● **ABOUT THIS TASK**:
From the line that contains "1071x760 pixels." to the end of the records below, copy every line exactly. Both the first and last of these lines count.

Pixel coordinate grounding data:
*** Begin section ***
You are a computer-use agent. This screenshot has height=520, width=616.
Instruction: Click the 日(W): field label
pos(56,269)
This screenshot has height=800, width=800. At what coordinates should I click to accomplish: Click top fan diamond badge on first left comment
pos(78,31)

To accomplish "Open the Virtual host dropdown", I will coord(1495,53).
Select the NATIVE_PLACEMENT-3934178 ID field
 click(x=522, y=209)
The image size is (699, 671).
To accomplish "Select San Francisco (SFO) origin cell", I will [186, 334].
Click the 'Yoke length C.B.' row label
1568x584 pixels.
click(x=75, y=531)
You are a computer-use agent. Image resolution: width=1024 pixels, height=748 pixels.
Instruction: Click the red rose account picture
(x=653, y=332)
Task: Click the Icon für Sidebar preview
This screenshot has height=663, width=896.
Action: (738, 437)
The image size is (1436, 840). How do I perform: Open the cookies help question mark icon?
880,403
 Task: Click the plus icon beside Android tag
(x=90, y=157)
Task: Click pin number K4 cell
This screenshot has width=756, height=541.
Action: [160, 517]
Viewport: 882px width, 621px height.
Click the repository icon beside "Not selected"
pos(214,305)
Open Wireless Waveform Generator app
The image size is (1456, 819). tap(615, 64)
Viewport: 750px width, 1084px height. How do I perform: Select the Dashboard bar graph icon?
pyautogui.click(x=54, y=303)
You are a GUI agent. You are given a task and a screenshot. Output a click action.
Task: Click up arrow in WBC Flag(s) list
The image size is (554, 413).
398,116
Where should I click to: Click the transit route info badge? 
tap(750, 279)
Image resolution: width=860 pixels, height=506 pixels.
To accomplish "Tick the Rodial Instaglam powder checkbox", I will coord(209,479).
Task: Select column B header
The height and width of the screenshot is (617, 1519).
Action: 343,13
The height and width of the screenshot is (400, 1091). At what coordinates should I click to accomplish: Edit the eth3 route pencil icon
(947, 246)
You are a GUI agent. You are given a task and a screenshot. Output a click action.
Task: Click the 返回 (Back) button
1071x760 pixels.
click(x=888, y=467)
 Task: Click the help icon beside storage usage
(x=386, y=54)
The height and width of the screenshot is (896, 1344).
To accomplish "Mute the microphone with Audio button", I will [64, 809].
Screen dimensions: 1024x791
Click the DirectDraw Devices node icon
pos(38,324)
*** End section ***
● **RESPONSE TO THIS TASK**:
1071x760 pixels.
click(x=888, y=467)
 Task: Click the help icon beside storage usage
(x=386, y=54)
The height and width of the screenshot is (896, 1344).
To accomplish "Mute the microphone with Audio button", I will [64, 809].
Screen dimensions: 1024x791
Click the DirectDraw Devices node icon
pos(38,324)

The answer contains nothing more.